§ Word and element pointing entries

------------------------------------

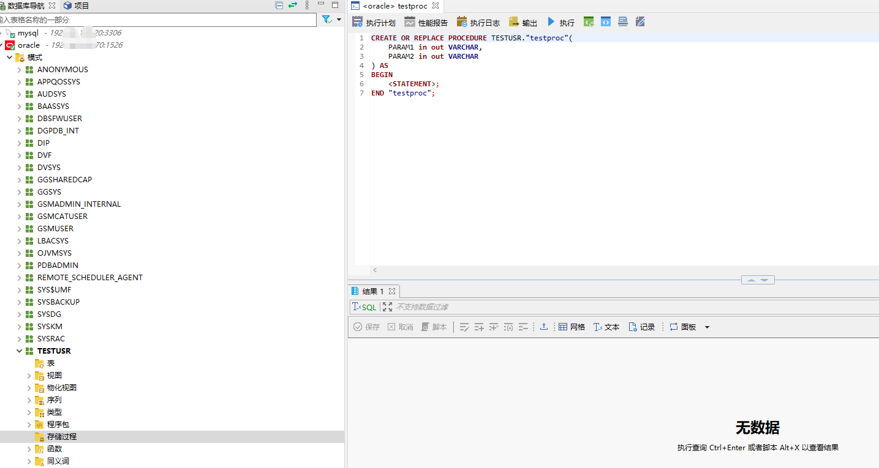This screenshot has width=879, height=468.
Task: Switch to the 项目 (Projects) tab
Action: coord(76,6)
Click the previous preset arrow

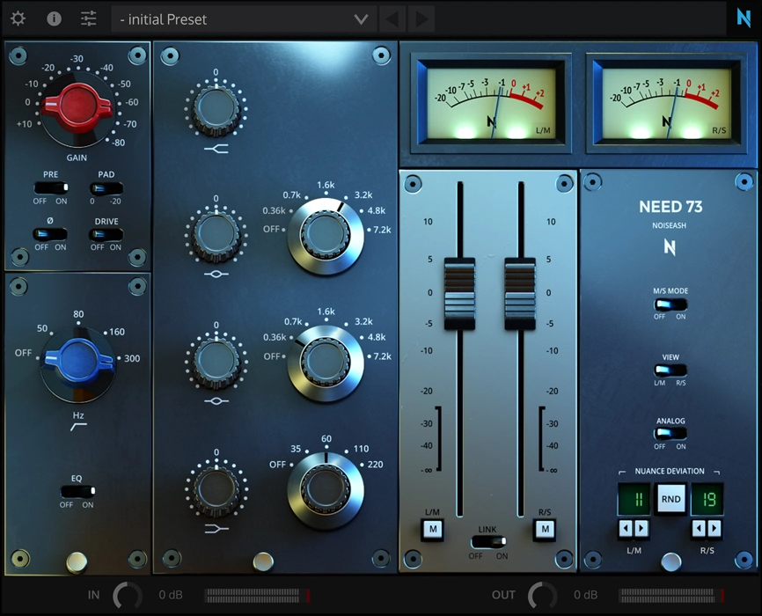coord(391,18)
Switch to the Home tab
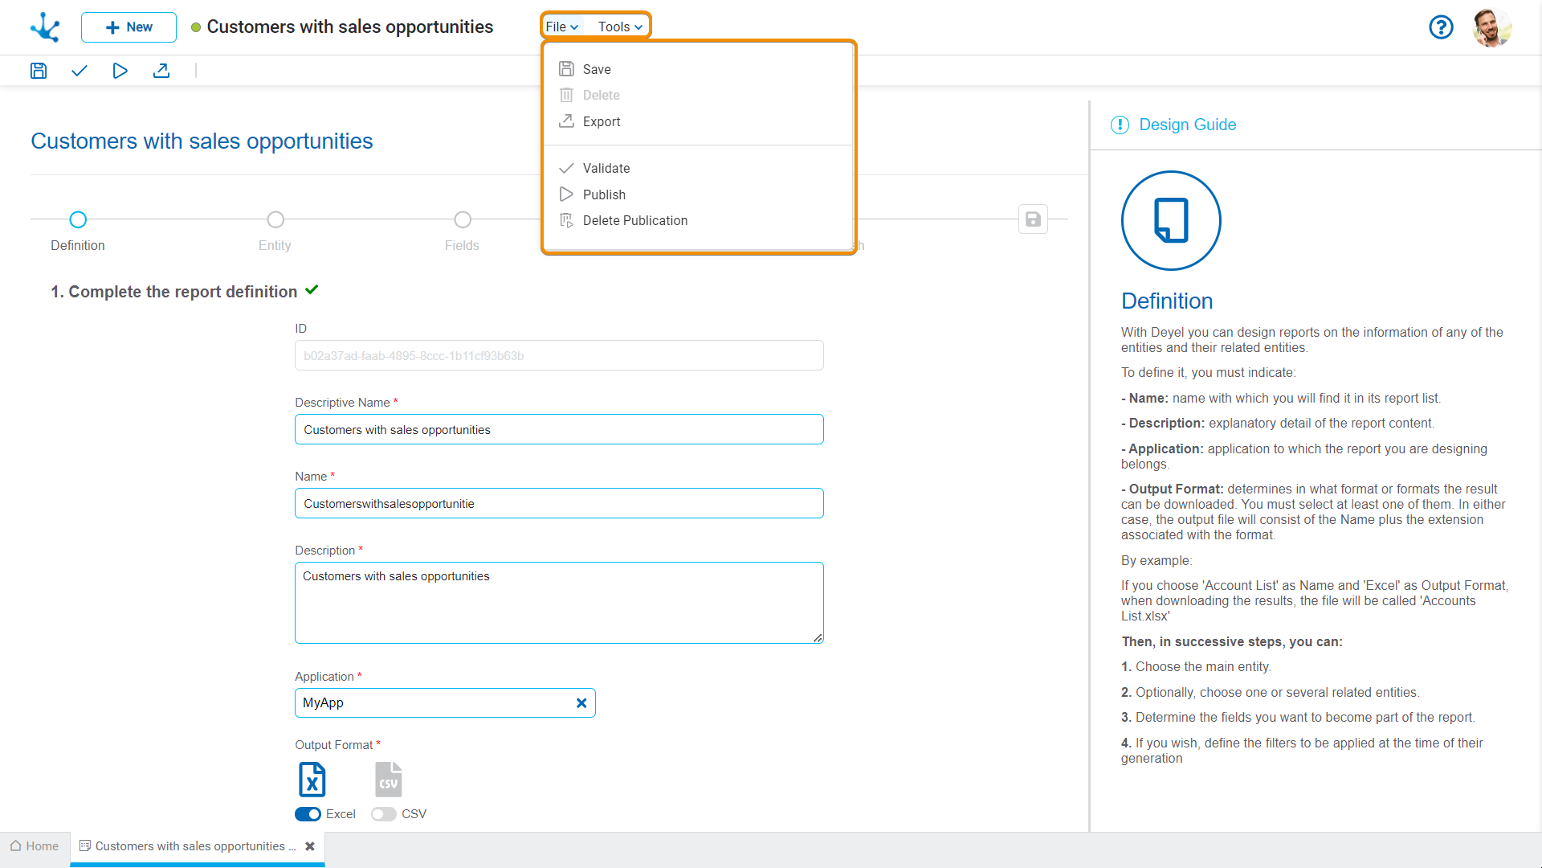 coord(35,846)
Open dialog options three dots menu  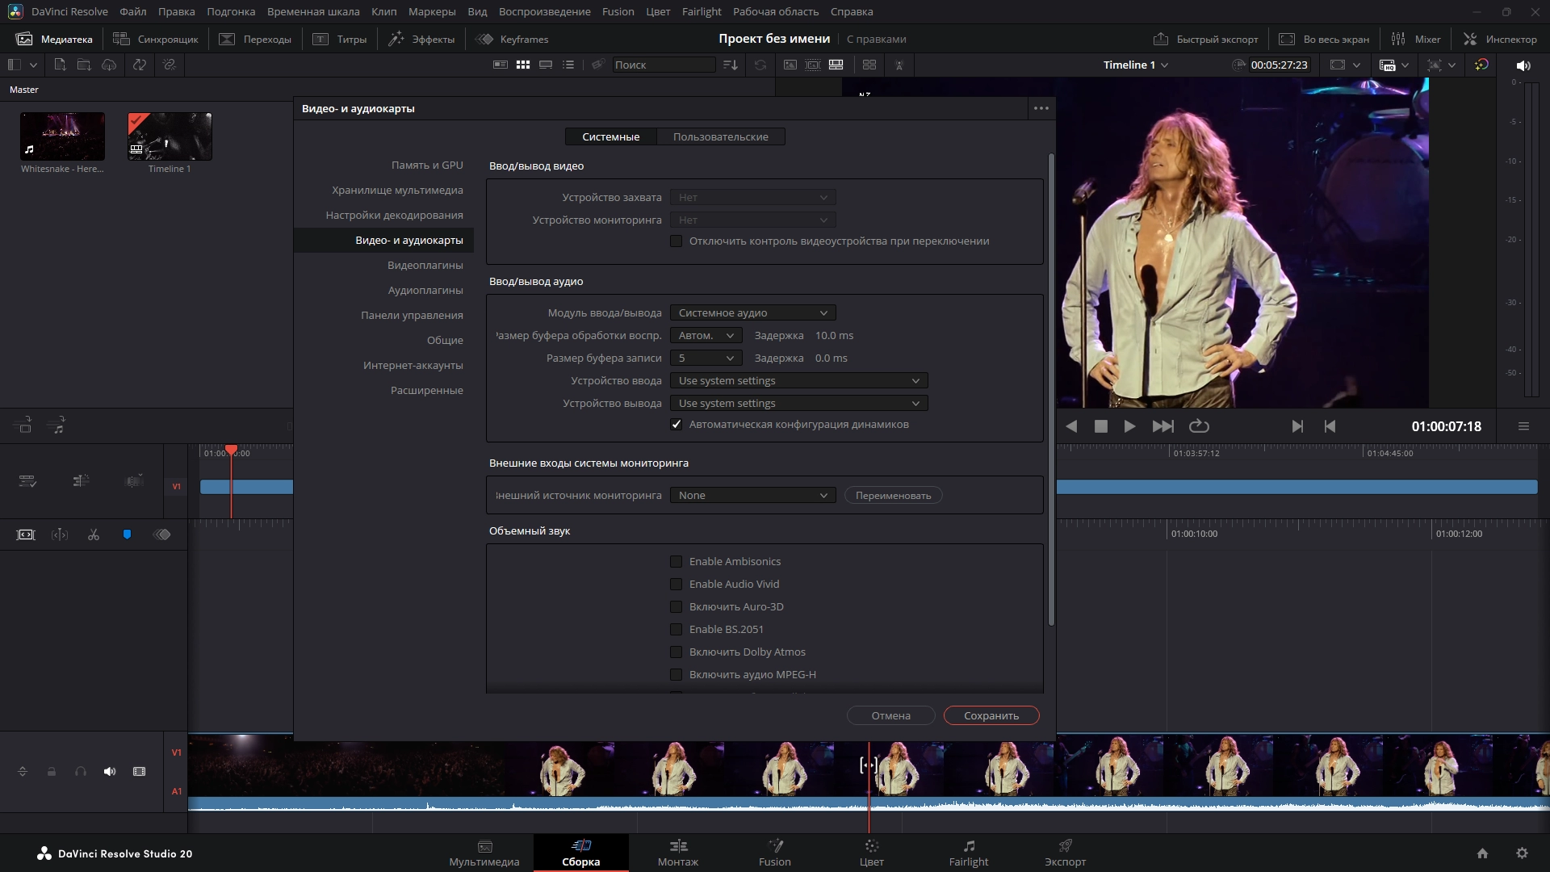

------------------------------------

§ Problem statement
Rewrite the rows above as a numbered list, skipping blank lines and leaving the pictures out.

§ Full answer
1. This screenshot has width=879, height=468.
2. Task: Switch to the 项目 (Projects) tab
3. Action: coord(76,6)
4. Click the previous preset arrow
5. coord(391,18)
6. Switch to the Home tab
7.  coord(35,846)
8. Open dialog options three dots menu  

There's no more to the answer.